++++ EXTRACTED INFORMATION ++++

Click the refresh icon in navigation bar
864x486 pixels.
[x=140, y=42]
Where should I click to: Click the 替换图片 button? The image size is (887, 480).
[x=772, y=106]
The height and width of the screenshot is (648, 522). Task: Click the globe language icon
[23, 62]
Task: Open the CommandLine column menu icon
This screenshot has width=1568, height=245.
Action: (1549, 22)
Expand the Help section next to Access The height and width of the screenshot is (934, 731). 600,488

++++
++++ EXTRACTED INFORMATION ++++

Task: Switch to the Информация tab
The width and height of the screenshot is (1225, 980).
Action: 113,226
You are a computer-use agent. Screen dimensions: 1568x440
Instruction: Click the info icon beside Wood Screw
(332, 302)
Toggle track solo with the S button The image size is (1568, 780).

++++
++++ EXTRACTED INFORMATION ++++

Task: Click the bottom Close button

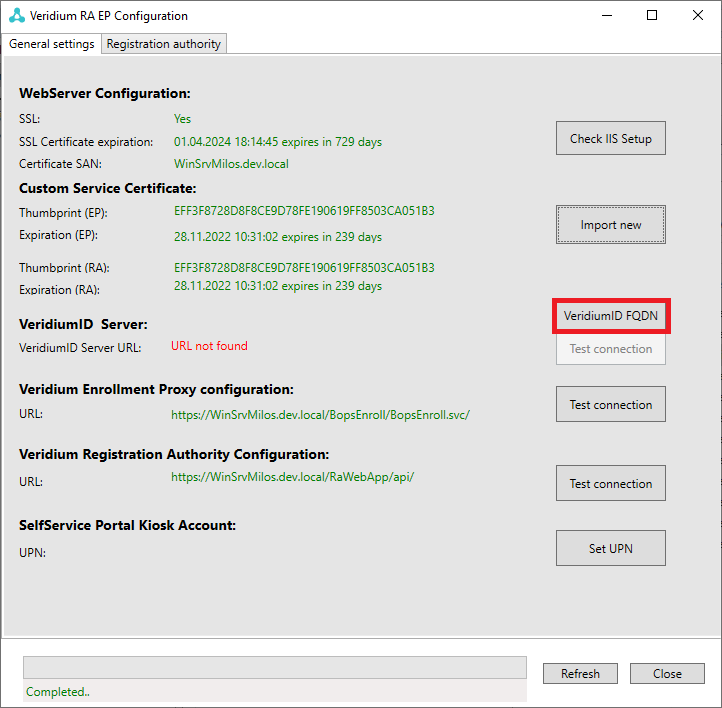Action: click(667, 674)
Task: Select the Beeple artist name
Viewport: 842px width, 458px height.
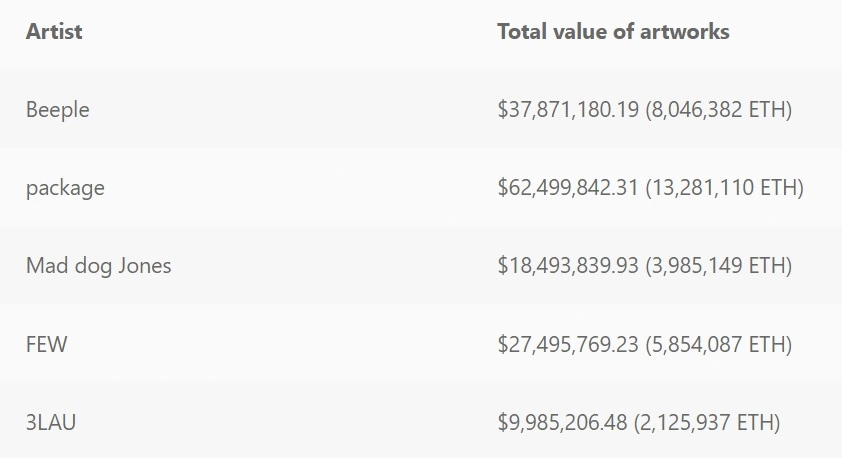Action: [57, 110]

++++

WHAT IS NEEDED: In the listing above, find the line with "Click the refresh icon in navigation bar" and the line with "Expand the Help", then reproduce both and every line between them exactly.

ANSWER BELOW:
Click the refresh icon in navigation bar
864x486 pixels.
[x=140, y=42]
Where should I click to: Click the 替换图片 button? The image size is (887, 480).
[x=772, y=106]
The height and width of the screenshot is (648, 522). Task: Click the globe language icon
[23, 62]
Task: Open the CommandLine column menu icon
This screenshot has width=1568, height=245.
Action: (1549, 22)
Expand the Help section next to Access The height and width of the screenshot is (934, 731). 600,488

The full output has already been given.